:: Dataset extract
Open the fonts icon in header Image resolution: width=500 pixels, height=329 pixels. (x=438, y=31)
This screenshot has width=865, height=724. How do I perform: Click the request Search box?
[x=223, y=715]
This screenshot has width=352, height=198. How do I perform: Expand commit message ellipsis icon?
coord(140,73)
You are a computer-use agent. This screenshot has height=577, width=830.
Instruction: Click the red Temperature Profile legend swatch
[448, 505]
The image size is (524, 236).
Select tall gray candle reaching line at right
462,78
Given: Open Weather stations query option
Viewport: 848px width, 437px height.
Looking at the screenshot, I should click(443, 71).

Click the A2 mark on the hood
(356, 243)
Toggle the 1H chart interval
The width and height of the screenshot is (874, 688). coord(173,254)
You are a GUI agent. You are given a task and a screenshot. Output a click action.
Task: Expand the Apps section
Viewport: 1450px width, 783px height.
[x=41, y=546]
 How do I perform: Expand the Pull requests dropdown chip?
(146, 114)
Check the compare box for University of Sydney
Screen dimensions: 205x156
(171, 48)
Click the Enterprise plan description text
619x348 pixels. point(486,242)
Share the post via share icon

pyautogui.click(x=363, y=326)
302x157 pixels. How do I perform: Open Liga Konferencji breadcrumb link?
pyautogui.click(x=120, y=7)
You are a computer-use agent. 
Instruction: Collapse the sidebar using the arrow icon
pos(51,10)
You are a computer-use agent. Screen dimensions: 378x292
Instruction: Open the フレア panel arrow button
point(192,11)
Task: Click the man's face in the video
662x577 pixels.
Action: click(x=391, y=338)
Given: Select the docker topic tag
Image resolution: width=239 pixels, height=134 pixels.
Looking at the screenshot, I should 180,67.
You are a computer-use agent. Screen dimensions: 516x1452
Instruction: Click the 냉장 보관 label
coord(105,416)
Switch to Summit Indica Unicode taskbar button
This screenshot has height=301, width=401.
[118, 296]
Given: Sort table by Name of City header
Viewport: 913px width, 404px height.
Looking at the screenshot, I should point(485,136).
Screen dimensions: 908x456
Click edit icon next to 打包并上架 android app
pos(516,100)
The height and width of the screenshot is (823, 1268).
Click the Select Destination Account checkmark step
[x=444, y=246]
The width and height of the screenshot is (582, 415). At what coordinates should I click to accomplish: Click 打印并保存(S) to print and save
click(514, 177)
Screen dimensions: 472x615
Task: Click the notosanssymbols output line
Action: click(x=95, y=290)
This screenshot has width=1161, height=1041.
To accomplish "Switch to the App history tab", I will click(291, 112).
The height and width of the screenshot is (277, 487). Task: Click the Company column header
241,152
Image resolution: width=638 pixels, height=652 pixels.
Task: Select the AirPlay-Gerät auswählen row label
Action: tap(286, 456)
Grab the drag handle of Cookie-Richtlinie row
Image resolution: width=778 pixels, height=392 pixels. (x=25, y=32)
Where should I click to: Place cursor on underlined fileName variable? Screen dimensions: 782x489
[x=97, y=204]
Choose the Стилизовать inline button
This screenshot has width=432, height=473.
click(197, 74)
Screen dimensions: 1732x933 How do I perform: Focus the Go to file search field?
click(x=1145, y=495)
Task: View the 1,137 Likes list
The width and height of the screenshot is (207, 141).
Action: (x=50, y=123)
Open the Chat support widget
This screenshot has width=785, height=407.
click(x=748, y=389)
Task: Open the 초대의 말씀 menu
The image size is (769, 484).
::::
**Required action**
Bring together each line above where the string "agent" turns up.

**Solution below**
You are a computer-use agent. This screenshot has height=577, width=830.
You are a GUI agent. You are given a task and a screenshot. Output a click action.
You are a computer-use agent. 
You are a computer-use agent. Screen dimensions: 378x292
You are a computer-use agent. Screen dimensions: 516x1452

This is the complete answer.